Maybe it’s time for an international initiative: one teacher from each primary school in the UK does an exchange for a year with a teacher from a school in a foreign country. The exchange teachers teach each class in the primary school for one day a week, teaching them all the usual curriculum subjects in their native (foreign to the children) language. At the same time they learn to speak their host language well enough to teach it in their home school. There you go, sorted! If only it were that simple.
Here in Spain, people are always telling me how bad the Spanish are at learning languages. And yet they all have such enthusiasm for doing so.

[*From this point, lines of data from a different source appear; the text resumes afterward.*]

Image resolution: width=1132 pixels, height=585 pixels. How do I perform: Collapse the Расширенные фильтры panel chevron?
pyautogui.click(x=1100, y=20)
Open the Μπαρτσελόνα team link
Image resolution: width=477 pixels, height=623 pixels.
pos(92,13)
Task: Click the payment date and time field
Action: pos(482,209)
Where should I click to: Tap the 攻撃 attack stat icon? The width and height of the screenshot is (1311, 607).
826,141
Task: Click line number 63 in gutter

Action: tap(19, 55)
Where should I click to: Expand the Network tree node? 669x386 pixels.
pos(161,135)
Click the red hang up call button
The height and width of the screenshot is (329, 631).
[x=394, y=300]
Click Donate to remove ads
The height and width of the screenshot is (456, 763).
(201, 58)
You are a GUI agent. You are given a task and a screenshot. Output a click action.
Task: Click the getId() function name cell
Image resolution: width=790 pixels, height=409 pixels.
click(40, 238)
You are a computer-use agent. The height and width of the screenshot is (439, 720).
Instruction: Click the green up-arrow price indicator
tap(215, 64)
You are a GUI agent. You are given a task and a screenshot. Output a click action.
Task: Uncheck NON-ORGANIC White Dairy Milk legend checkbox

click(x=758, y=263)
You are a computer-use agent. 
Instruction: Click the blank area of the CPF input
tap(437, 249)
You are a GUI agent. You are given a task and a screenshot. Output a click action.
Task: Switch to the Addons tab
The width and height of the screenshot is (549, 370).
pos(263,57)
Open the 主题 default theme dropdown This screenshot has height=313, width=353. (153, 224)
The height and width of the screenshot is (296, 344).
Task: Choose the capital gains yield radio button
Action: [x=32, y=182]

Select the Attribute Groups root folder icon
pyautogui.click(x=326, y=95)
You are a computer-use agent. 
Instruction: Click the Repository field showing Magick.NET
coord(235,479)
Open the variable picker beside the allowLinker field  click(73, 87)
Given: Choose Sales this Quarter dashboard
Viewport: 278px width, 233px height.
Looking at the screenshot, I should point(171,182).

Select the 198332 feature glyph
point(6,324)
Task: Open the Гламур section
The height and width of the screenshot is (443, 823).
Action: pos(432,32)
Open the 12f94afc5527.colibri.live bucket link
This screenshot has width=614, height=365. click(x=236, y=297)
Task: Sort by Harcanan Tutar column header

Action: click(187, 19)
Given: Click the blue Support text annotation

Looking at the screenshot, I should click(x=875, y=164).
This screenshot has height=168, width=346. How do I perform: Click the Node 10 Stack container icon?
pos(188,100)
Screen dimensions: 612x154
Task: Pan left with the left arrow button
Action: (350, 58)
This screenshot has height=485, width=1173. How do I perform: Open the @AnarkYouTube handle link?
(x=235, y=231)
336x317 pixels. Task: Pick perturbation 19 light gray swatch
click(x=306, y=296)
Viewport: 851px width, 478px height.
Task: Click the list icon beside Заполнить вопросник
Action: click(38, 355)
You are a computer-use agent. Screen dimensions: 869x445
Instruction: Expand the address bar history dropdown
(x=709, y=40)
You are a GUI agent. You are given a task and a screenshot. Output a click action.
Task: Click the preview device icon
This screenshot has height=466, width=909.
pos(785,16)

Small boys hear you speaking English in the street and start up conversations with you – in decent English, ok at a basic level but all comprehensible. Language schools abound, there are foreign language book clubs at the library here in Vigo and a cafe which has informal foreign language conversation groups on different evenings of the week. You pay €5 for a drink and an hour’s conversation. It’s organised by the Escuela Oficial de Idiomas, the town's Official Language School and they pay the native speaker who runs the group. It works! Is Vigo the only town that does stuff like this or is all Spain the same?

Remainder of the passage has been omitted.